On the other hand, treatment with DMOG resulted in an increased CA IX level in all three cell lines. Furthermore, considerable induction of CA IX could be observed in all cell types after treatment by TL, which was reported to act as a ROS scavenger when applied for a short time (30 min) at 0.1–5 mmol l−1 concentration [19]. However, this type of treatment was ineffective against CA IX. To achieve CA IX induction, cells were incubated with TL for 48 h at a 2.5–5 mmol l−1 concentration. It appears that in this setting, TL operated by activation of the MAPK pathway as was shown previously in the study of Suy et al. [37]. This explanation would also correspond with earlier data showing that activation of the MAPK pathway leads to transactivation of HIF-1α and to an increased expression of CA IX [33, 21]. Alternatively, TL (at 10 mmol l−1 concentration), described as a compound interfering with the formation of the hydroxyl radicals [3], could directly inhibit HIF-1α hydroxylation. Interestingly, strong induction of CA IX was observed in fibroblasts but not in cardiomyocytes upon combined treatment by DZO and TL. If TL acted as a radical scavenger here, it should have worked against DZO-produced radicals and would not have supported its effect. Nevertheless, based on our data, it seems that the effects of chemical compounds that disrupt oxygen sensing have cell-type-specific, time-related, and dose-dependent effects and that their mechanism of action cannot be simply generalized.

Data from the analysis of other hypoxia-regulated genes add further complexity to evaluation of the effects of hypoxia and hypoxia-mimicking compounds. Each of the examined hypoxia-regulated genes showed different magnitude of induction most probably as a consequence of different molecular mechanisms involved in their regulation. The most steady expression profile was observed with VEGF. Although the regulation of VEGF and CA IX has several common features, there are also clear differences. CA9 promoter contains HIF-binding HRE element at a position close to the transcription initiation site, whereas VEGF possesses HRE element almost 1 kb upstream of the transcription start and utilizes it more as an enhancer element. On the other hand, VEGF mRNA is regulated at the level of posttranscriptional stability, and its translation efficiently proceeds under hypoxia. Finally, posttranslational stability of CA IX is very high, and only 10% of the protein population is shed to extracellular protein, whereas VEGF is not associated with cells but is efficiently secreted [31, 45].

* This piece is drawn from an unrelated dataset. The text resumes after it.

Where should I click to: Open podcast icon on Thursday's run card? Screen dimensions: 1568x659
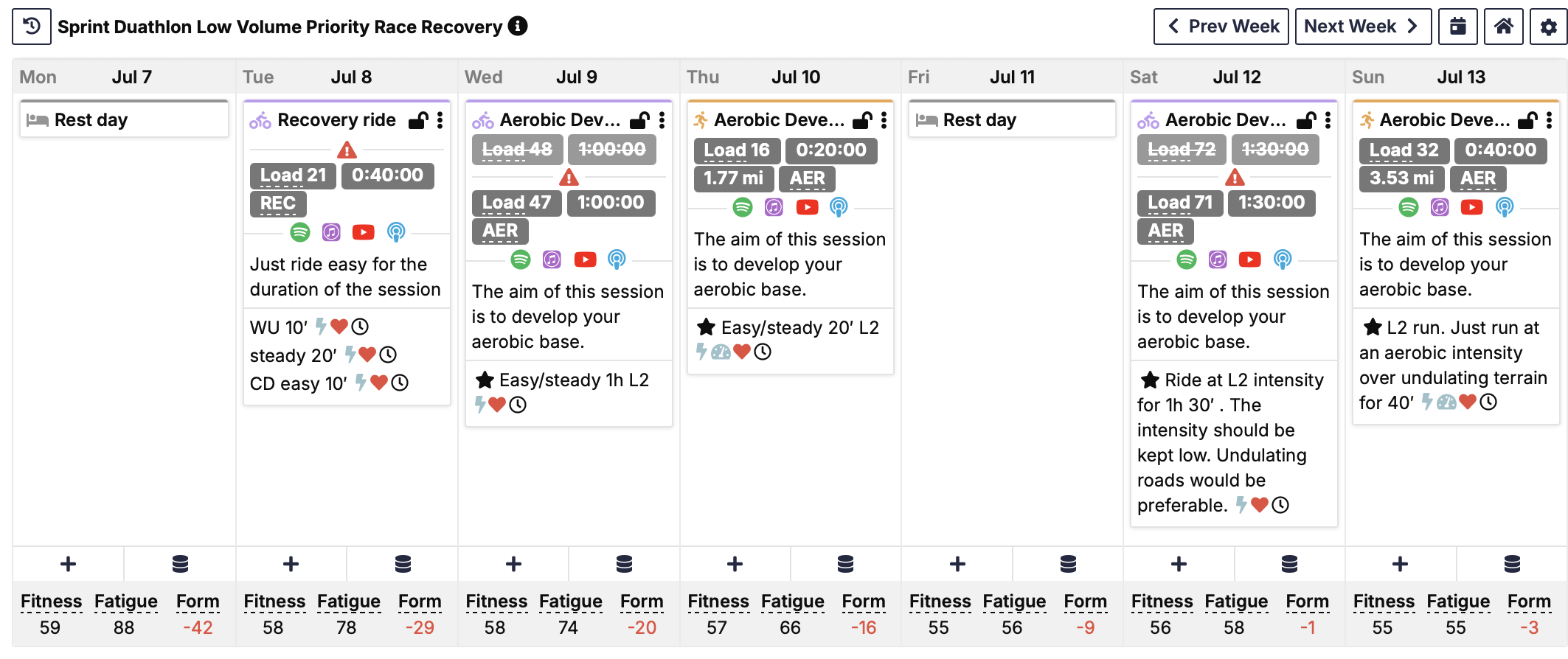(x=839, y=207)
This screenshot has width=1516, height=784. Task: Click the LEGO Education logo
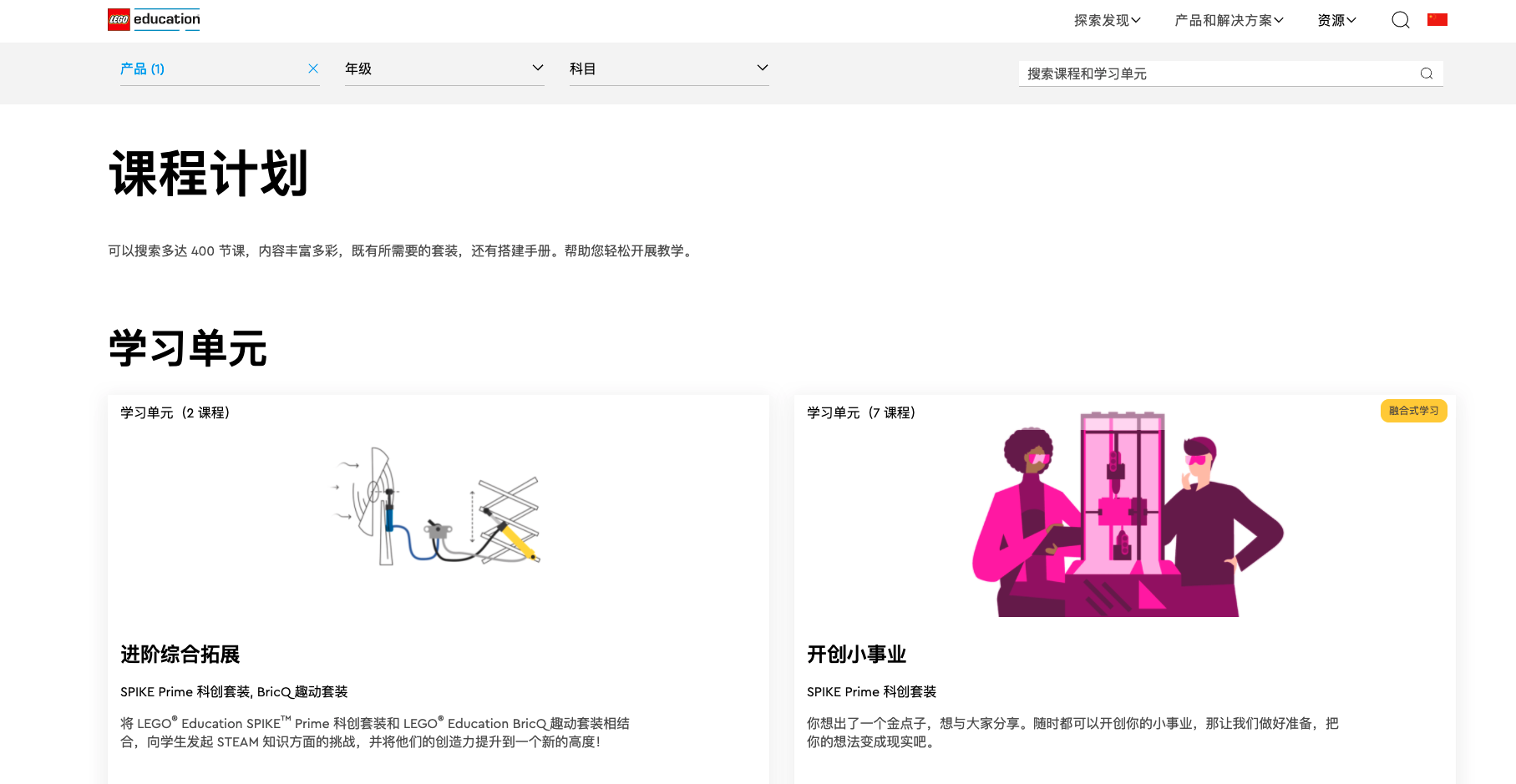tap(153, 18)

Moreover, each of the three cell lines displays a different expression profile under normoxia, and the effects of the compounds are variable. Therefore, it is important to take these differences into account when drawing principal conclusions from the studies of particular cell models.

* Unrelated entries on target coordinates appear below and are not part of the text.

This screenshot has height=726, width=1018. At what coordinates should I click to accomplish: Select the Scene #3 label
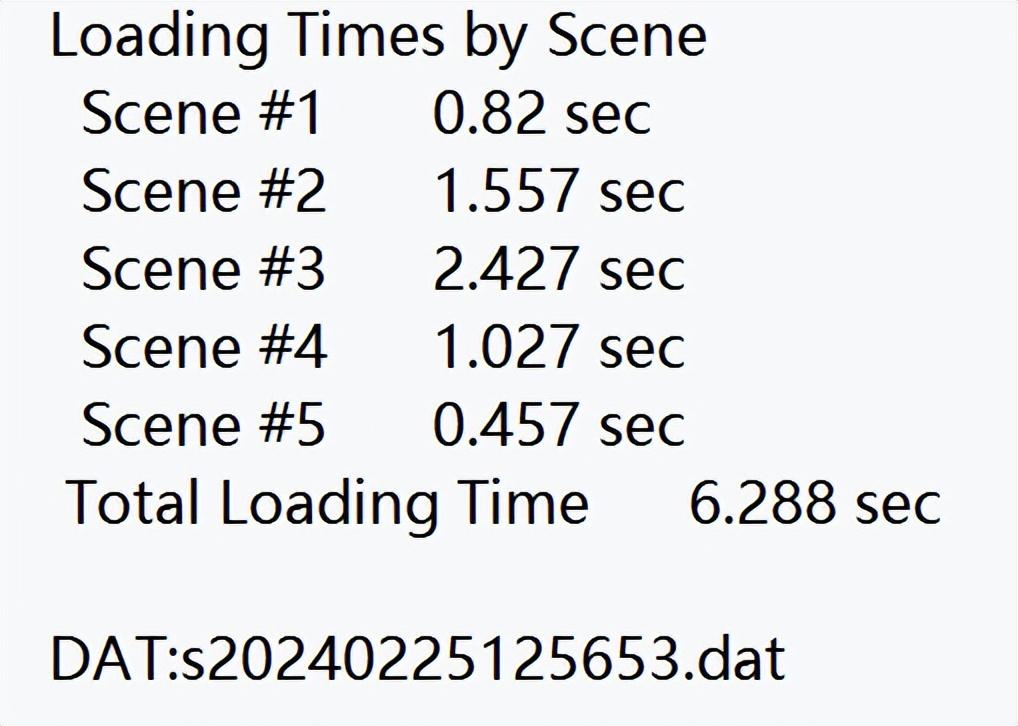coord(203,269)
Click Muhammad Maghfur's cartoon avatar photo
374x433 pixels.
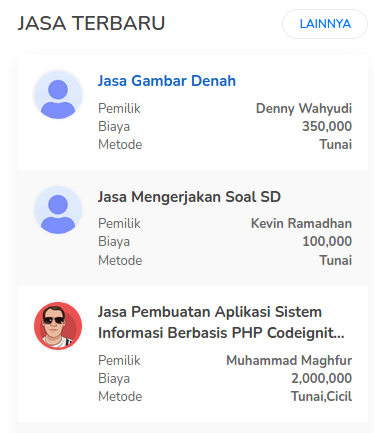tap(58, 326)
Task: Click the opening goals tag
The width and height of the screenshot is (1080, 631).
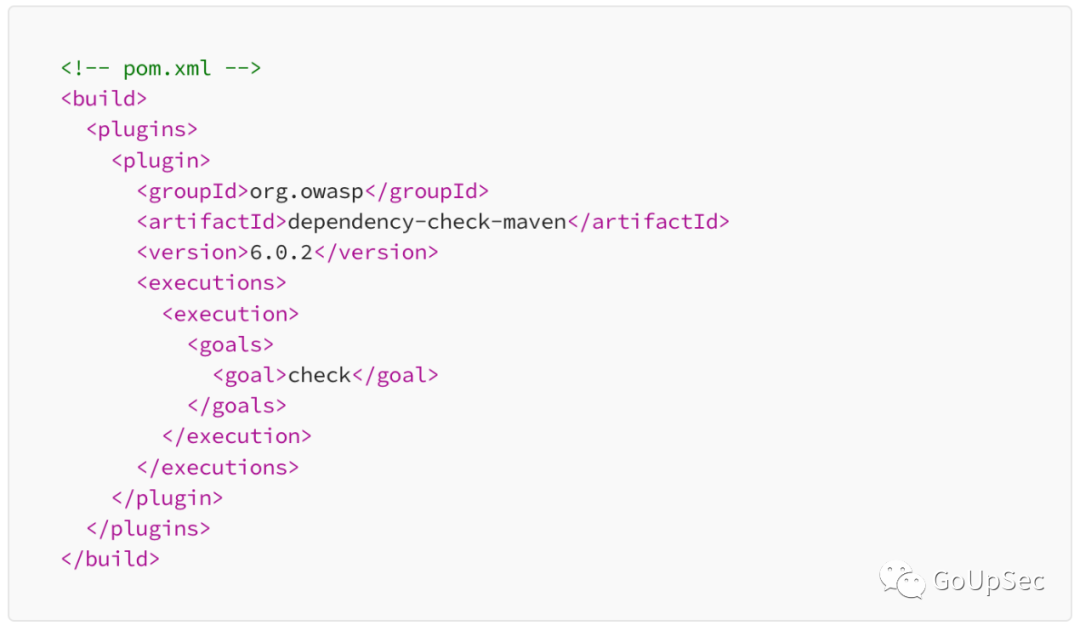Action: [x=231, y=344]
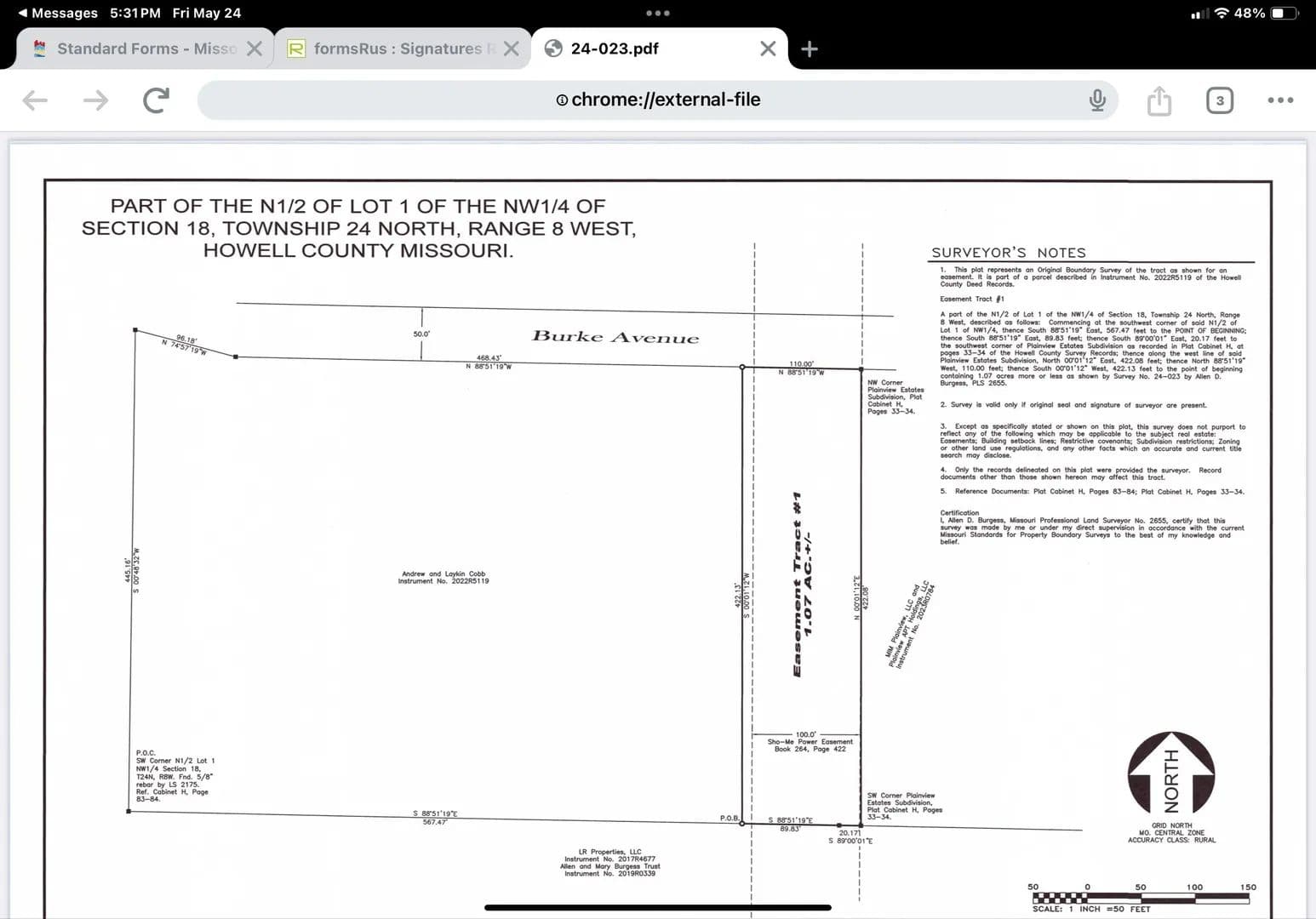Switch to the formsRus Signatures tab
This screenshot has height=919, width=1316.
(396, 49)
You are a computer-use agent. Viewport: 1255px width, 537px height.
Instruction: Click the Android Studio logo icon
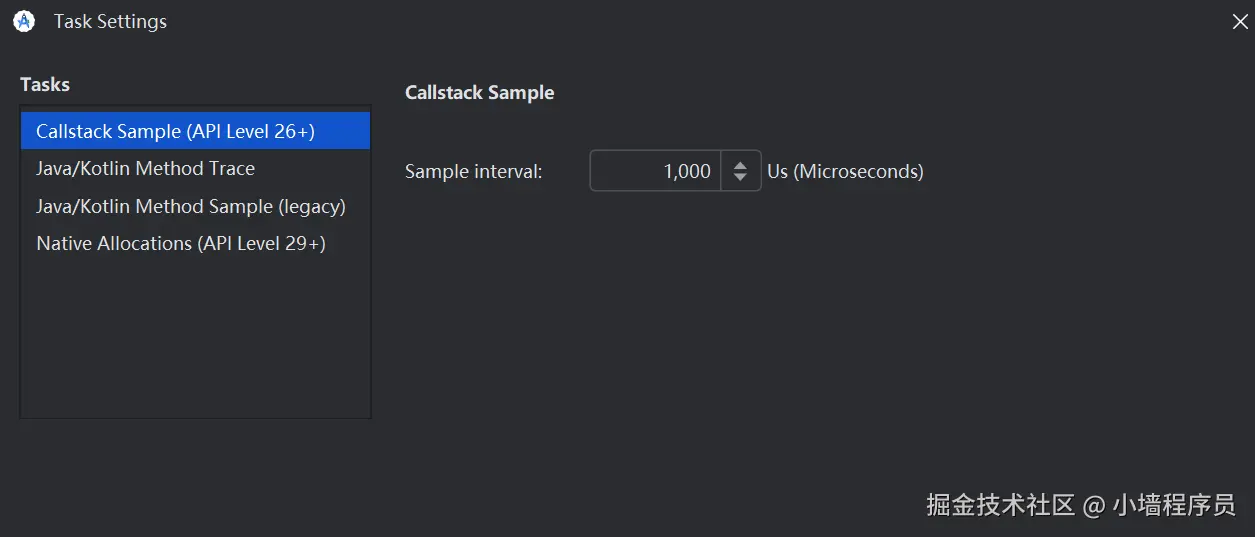pyautogui.click(x=24, y=21)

Despite all these variations, in this study, we clearly showed that rat CA IX is consistently induced by physiological hypoxia in different cell types and that it can be also induced under normoxia by certain chemical compounds that disrupt oxygen sensing. We also demonstrated that in both fibroblasts and cardiomyocytes, rat CA IX is localized at the cell surface, suggesting that it might play a role in pH control and ion transport across the plasma membrane of hypoxic cells similarly as had been shown for human CA IX [39, 40]. Finally, we also showed that CA IX expression can be induced by physiological hypoxia in rat tissues including the heart, brain, kidney, and stomach. Together, these data approve the relevance of the rat model for further studies of CA IX.

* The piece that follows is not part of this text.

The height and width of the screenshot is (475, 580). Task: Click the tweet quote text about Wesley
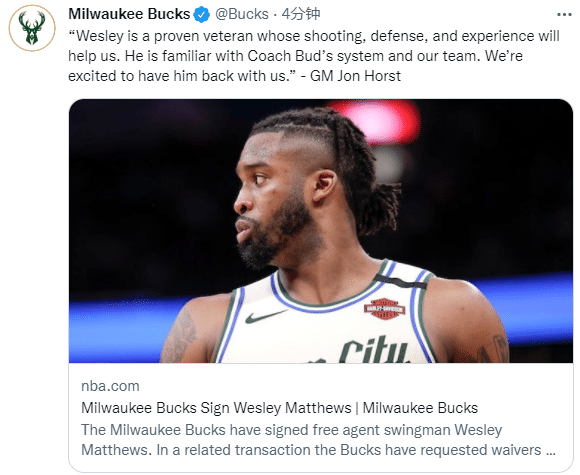click(314, 56)

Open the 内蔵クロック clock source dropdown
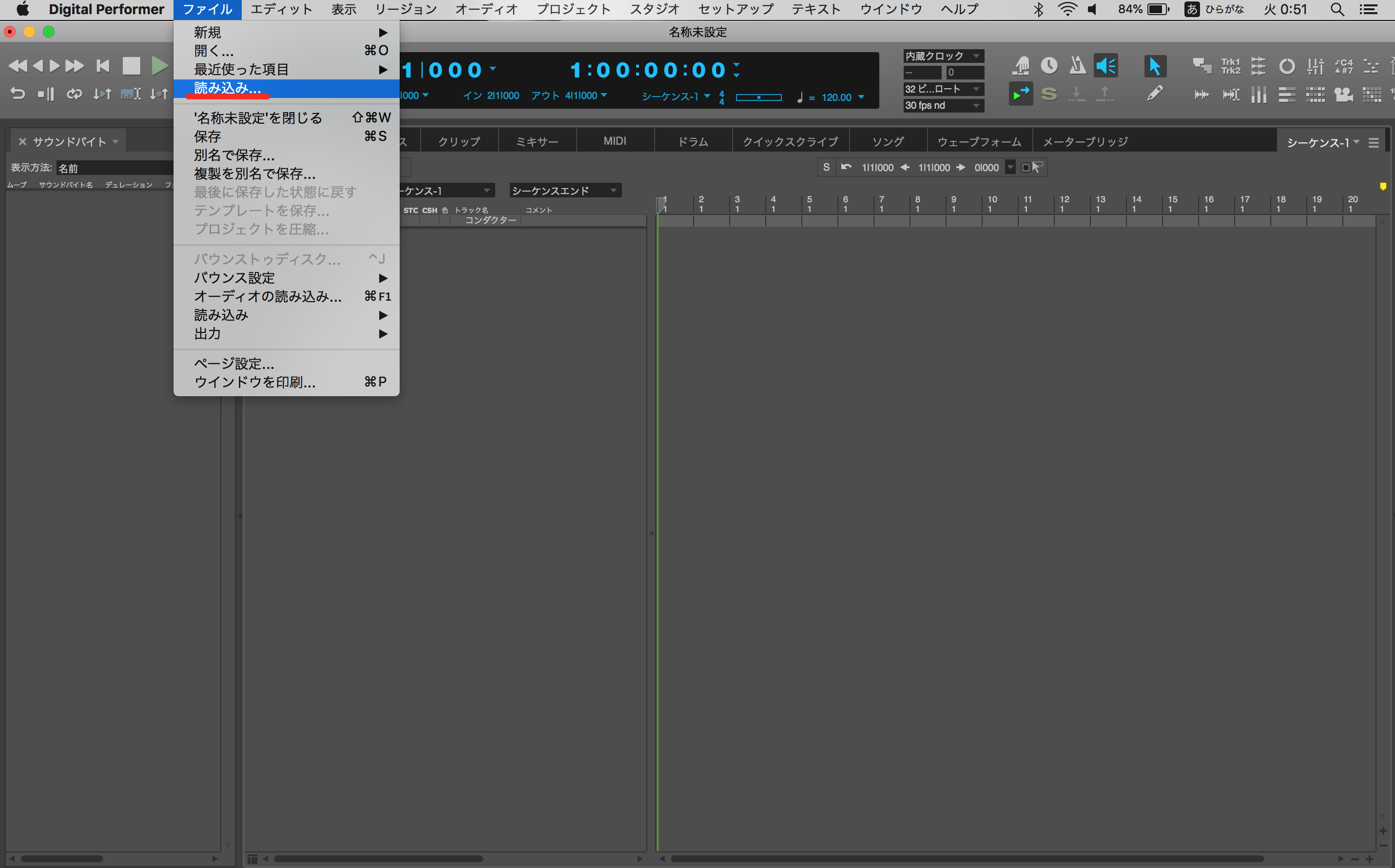[x=943, y=56]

Moreover, hypoxia-induced expression of CA IX in cardiomyocytes might be of particular importance for the study of cardiac pathophysiology, especially in association with different diseases linked to defective supply of oxygen and nutrients. This idea stems from the data showing that chronic moderate hypoxia is cardioprotective against acute hypoxia and reoxygenation injury [6] and that acidosis is an important factor contributing to death of cardiac cells exposed to chronic hypoxia [41]. As chronic moderate hypoxia induces expression of CA IX in cardiomyocytes and CA IX is functionally implicated in pH regulation, it is well conceivable that CA IX can be a part of the cardioprotective machinery. Nevertheless, further studies are needed to verify this assumption.